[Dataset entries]
══════════

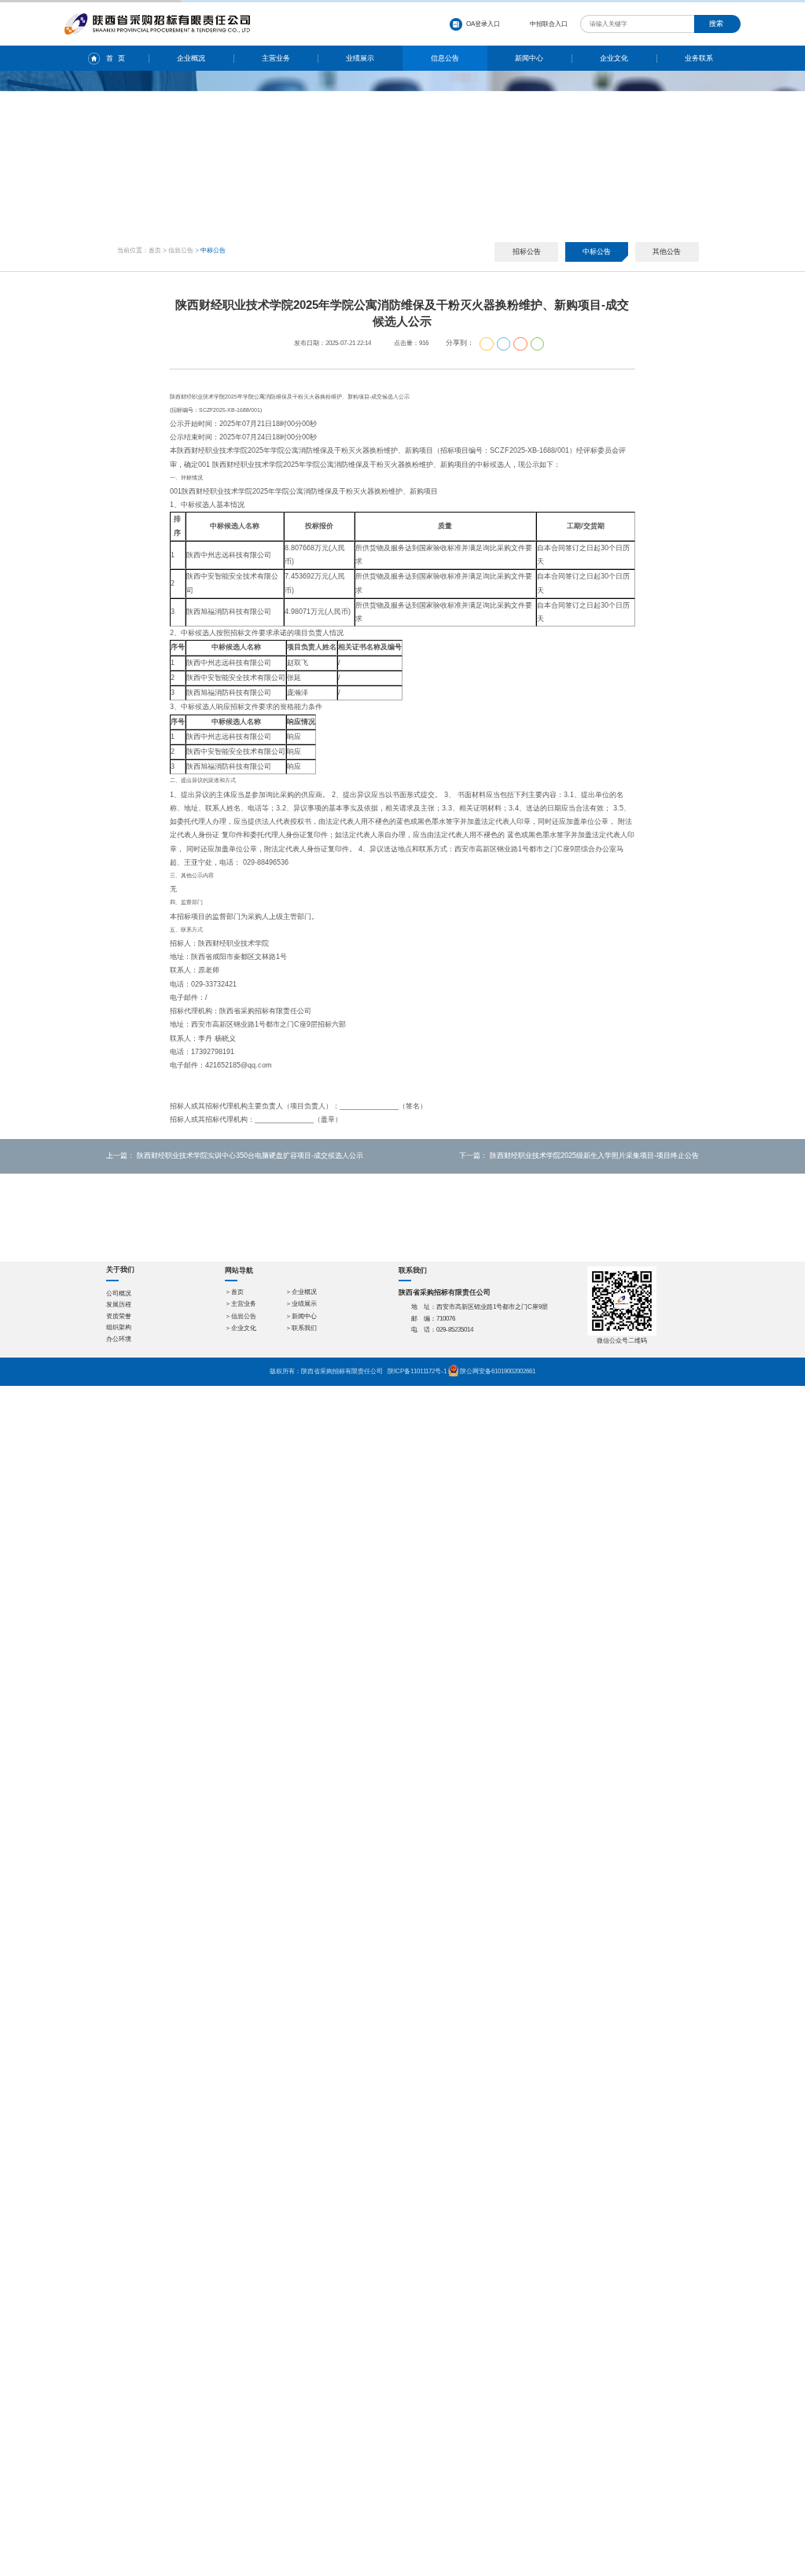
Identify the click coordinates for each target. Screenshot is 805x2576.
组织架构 (118, 1327)
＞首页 (234, 1291)
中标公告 (597, 251)
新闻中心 (529, 58)
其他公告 (666, 251)
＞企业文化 (240, 1328)
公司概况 (118, 1293)
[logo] (157, 16)
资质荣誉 (118, 1316)
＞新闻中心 (301, 1316)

══════════

▶ **Work order**
I would like the data copied exactly as it stands, with no pictures included.

▶ **Written response**
Identify the click coordinates for each target. Screenshot is 805x2576.
组织架构 (118, 1327)
＞首页 (234, 1291)
中标公告 (597, 251)
新闻中心 (529, 58)
其他公告 (666, 251)
＞企业文化 (240, 1328)
公司概况 (118, 1293)
[logo] (157, 16)
资质荣誉 (118, 1316)
＞新闻中心 (301, 1316)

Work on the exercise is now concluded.